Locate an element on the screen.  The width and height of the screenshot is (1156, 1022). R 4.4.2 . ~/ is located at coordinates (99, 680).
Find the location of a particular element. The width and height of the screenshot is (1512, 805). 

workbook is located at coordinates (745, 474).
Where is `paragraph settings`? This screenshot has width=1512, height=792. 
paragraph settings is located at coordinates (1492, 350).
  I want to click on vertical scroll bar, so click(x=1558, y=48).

=== TASK DETAILS ===
Recast the records above as a Markdown table with the columns Row and Line, giving each non-blank line its own numbered row and leaving out blank lines.

=== RIGHT ANSWER ===
| Row | Line |
|---|---|
| 1 | Locate an element on the screen.  The width and height of the screenshot is (1156, 1022). R 4.4.2 . ~/ is located at coordinates (99, 680). |
| 2 | Find the location of a particular element. The width and height of the screenshot is (1512, 805).  |
| 3 | workbook is located at coordinates (745, 474). |
| 4 | Where is `paragraph settings`? This screenshot has width=1512, height=792.  |
| 5 | paragraph settings is located at coordinates (1492, 350). |
| 6 |   I want to click on vertical scroll bar, so click(x=1558, y=48). |